**PAGE:**
· · · · ·
Writing a song is a lot like writing a computer program. They both require clever management of control flow. The simplest sheet music reads as a straightforward top-to-bottom list of instructions. You start on measure one and read through to the end sequentially. That’s fine unless the music is very repetitive, which most popular music is. The loop is the basic compositional unit of nearly every song you could dance to.
Loops are easy to remember, but it’s tedious to write the same passage over and over. You can save yourself a lot of laborious writing by using repeat markers. They’re like the GOTO instruction in BASIC. Here are the first four bars of “Chameleon” by Herbie Hancock.
This four-bar phrase repeats dozens if not hundreds of times over the course of the song. You wouldn’t want to write them all out. With repeat markers, you don’t have to. The repeat markers are the things on the ends that look like brackets with two little dots inside them. When you get to the closing repeat marker at the end of the passage, you jump to the opening repeat marker.
By default, repeat markers tell you to just play the repeated section once. You can also specify any number of multiple repeats. For “Chameleon”, that wouldn’t help much, because if you said repeat 128 or 256 times, no musicians could count that high. For open-ended music like funk, you’re better of writing “repeat until cue,” and leave it to the performer how many repeats there are.
Repeat markers give sheet music the topology of a clock face. Here’s how you hear the Chameleon loop, read clockwise:
Western music notation also includes more complex repeats, with different conditional instructions waiting for you depending on whether it’s your first, second or third pass. Repeats get combined with special jump instructions like DC, short for Da Capo, “to the head.” DC tells the performer to jump to the beginning of the piece. Coda, “tail”, means jump to the ending.
Through clever use of repeat markers and jumps, you can fit elaborately complex musical scores onto a sheet or two of paper, which is very convenient if you’re playing an instrument that makes it hard to turn pages in mid-flight. But even with its repeats and jumps, European classical music is mostly linear. The scores can be expanded into single rows of measures like a chain of paper clips. Open-ended loops, the ones marked “repeat until cue”, are another story. A linear expansion of a piece containing open-ended loops will be different for every performance. Who knows how many paper clips you’ll wind up with in your chain?
· · · · ·
**PROVIDED INFORMATION:**
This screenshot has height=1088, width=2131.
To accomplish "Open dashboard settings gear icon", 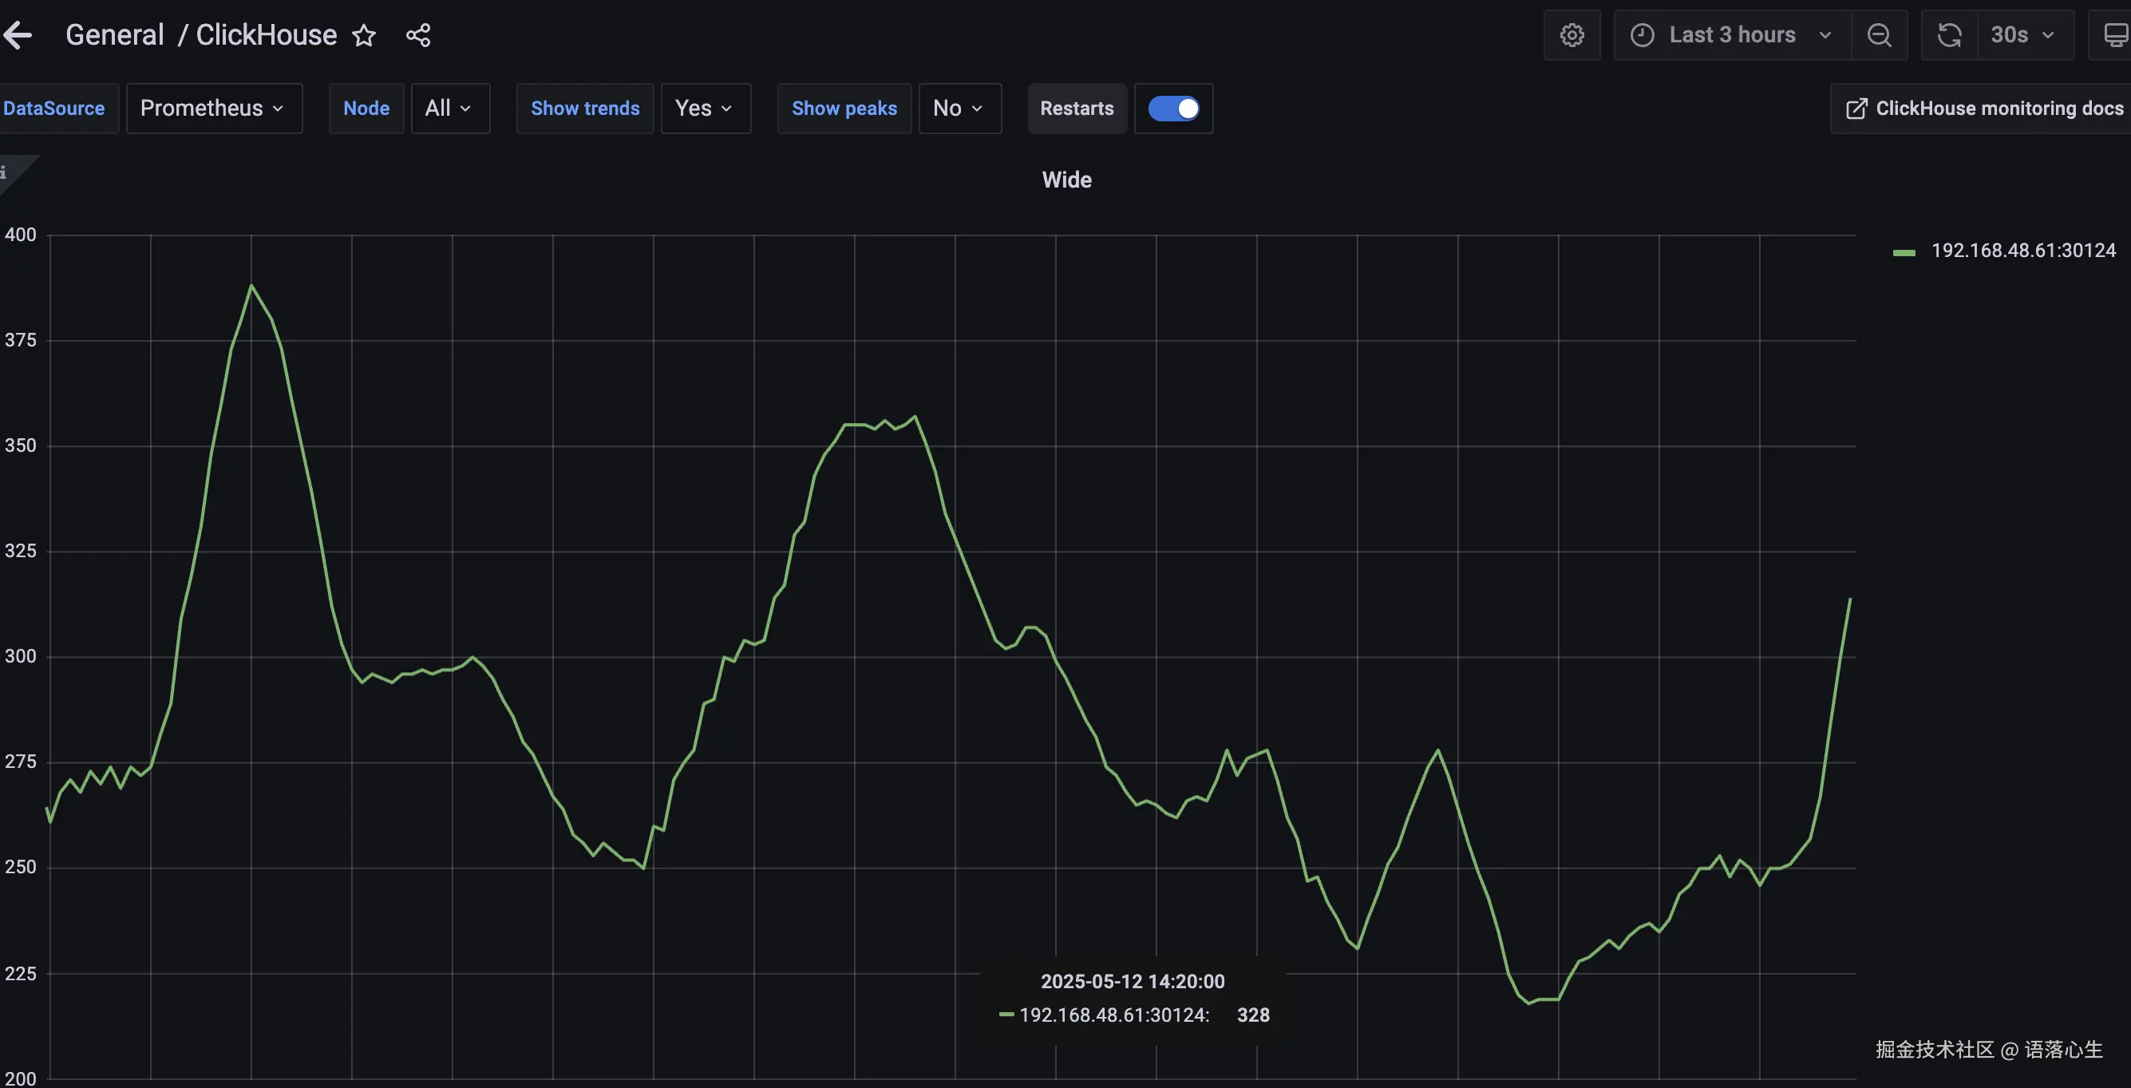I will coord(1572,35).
· · · · ·
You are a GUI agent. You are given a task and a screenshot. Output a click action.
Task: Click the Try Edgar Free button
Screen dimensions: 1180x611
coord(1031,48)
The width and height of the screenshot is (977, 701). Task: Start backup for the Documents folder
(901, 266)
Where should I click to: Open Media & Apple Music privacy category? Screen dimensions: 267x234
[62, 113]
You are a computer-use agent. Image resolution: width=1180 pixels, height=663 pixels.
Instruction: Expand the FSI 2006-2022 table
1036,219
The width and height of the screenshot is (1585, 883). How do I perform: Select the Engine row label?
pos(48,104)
· · · · ·
**GOAL A:** Quote the passage on repeat markers word for word, starting with "Through clever use" and going on through "in your chain?".
**GOAL B:** From the listing, pull out each line containing the word "height".
The listing bears no relation to the passage on repeat markers.

**FULL OUTPUT A:**
Through clever use of repeat markers and jumps, you can fit elaborately complex musical scores onto a sheet or two of paper, which is very convenient if you’re playing an instrument that makes it hard to turn pages in mid-flight. But even with its repeats and jumps, European classical music is mostly linear. The scores can be expanded into single rows of measures like a chain of paper clips. Open-ended loops, the ones marked “repeat until cue”, are another story. A linear expansion of a piece containing open-ended loops will be different for every performance. Who knows how many paper clips you’ll wind up with in your chain?

**FULL OUTPUT B:**
This screenshot has height=1088, width=2131.
The width and height of the screenshot is (977, 701). Task: Start backup for the Documents folder
You are a computer-use agent. Image resolution: width=1180 pixels, height=663 pixels.
The width and height of the screenshot is (1585, 883). How do I perform: Select the Engine row label?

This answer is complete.